Simple person detection Using Tinker Board and Balena Cloud

Few months ago I wrote a post to extract h264 data from a v380 camera and streamed it over RTSP using rtsp simple server. Recently I coupled that with Asus TinkerBoard and Balena cloud to have the ability for the v380 camera to detect a person in the frame.

To implement this I tried (as much as I could) to use the code that is already available and not to write anything from the scratch. So for the person detection, I used the code from pyimagesearch. To deploy this code, I used balena's debian-python:3.7-build container image.

To stich everything together and pass on the output from the object detection module to the clinet, I used tornado.
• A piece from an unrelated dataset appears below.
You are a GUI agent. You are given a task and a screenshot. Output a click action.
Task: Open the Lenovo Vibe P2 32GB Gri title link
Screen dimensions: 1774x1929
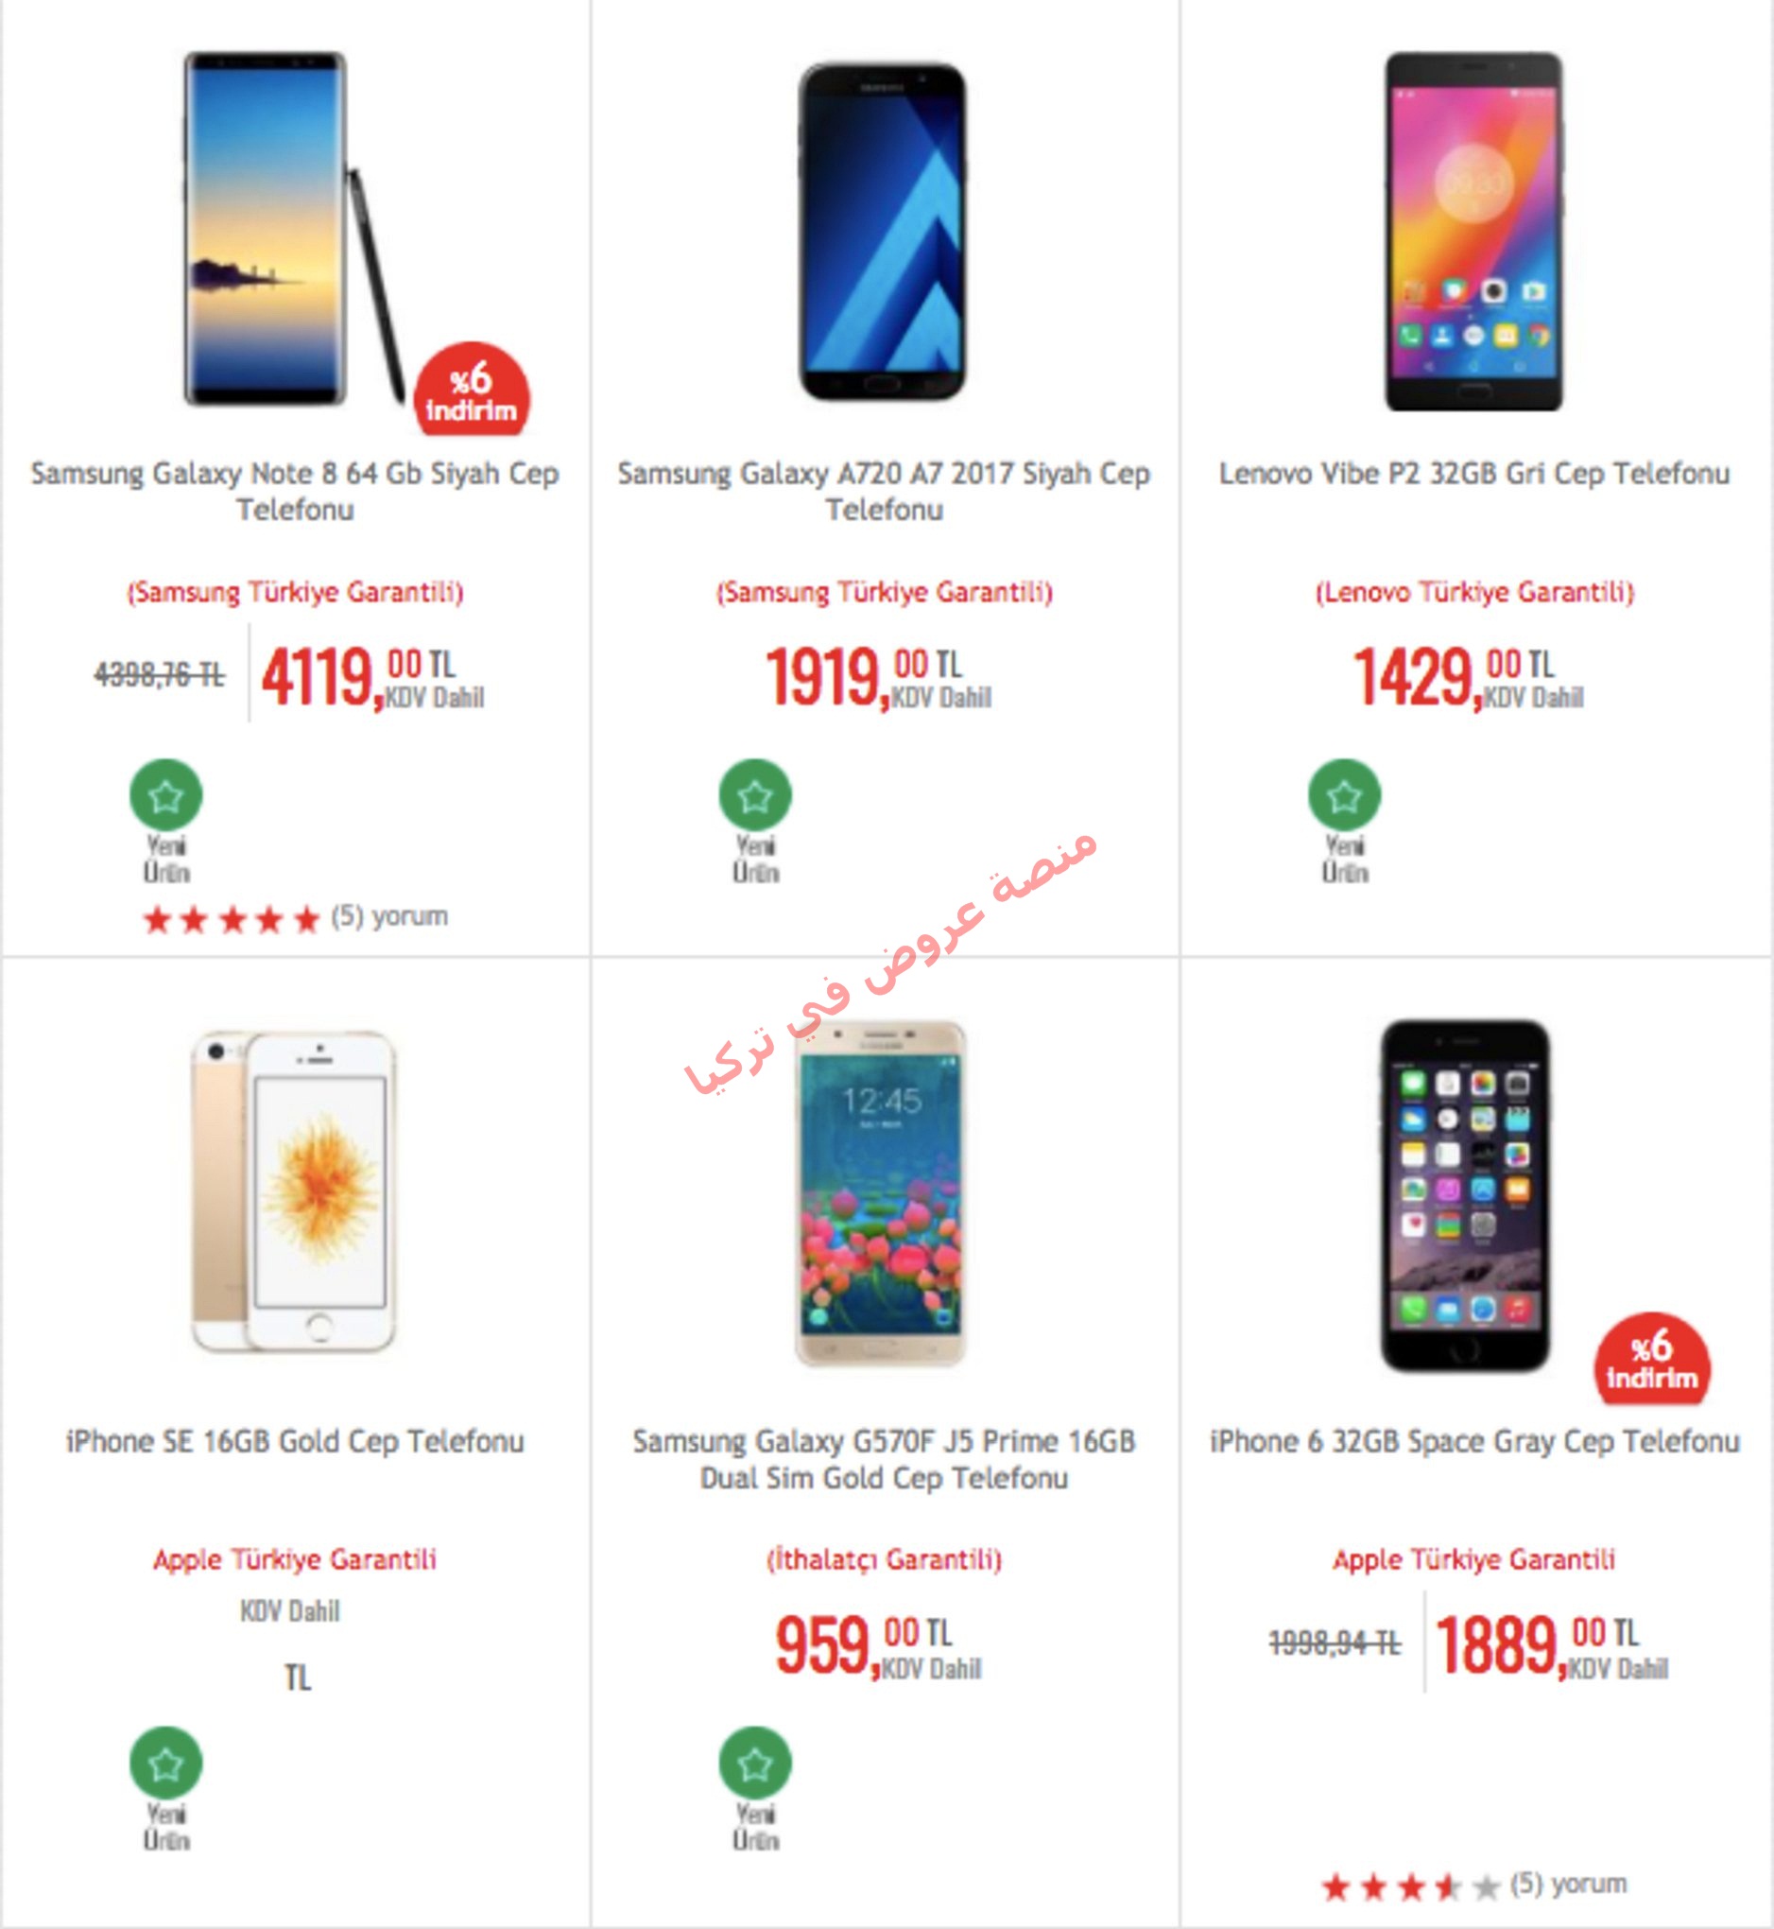(x=1474, y=473)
I’m yet to post the source code for this demo on github, I’ll do that soon.

How does it work?

There are two parts, the client that runs on a computer/PC and the server that runs on the tinkerboard (you can use other boards also, balena supports a wide range of devices).

We have a python3.7 container running on the tinkerboard which has opencv installed on it.
We have an http server to handle the websocket connections.
We have a program that reads the RTSP stream, applies the person detection algorithm and gets the co-ordinates for the person in the give frame.
We send these detections over the websocket to the client.
The client on the other hand opens a new RTSP connection and reads the stream.
It also connects to the web server running on the tinker board. Over the websocket it receives the detections (co-ordinates for the bounding boxes).
The client then draws those bounding boxes over the video feed that is coming from the RTSP server and displays it.

How to implement it?

Create an application and add devices to it on balena cloud

Login to balena.io
Create a new application
add devices to the application.
Download and write balena os image on an SDcard. In this step you can also configure the wifi network credentials.
Power on the device. Soon after the device powers on, it will connect to your network (ethernet/wifi depending upon what you have configured) and you will be able to see it’s status “connected” on the balena dashboard.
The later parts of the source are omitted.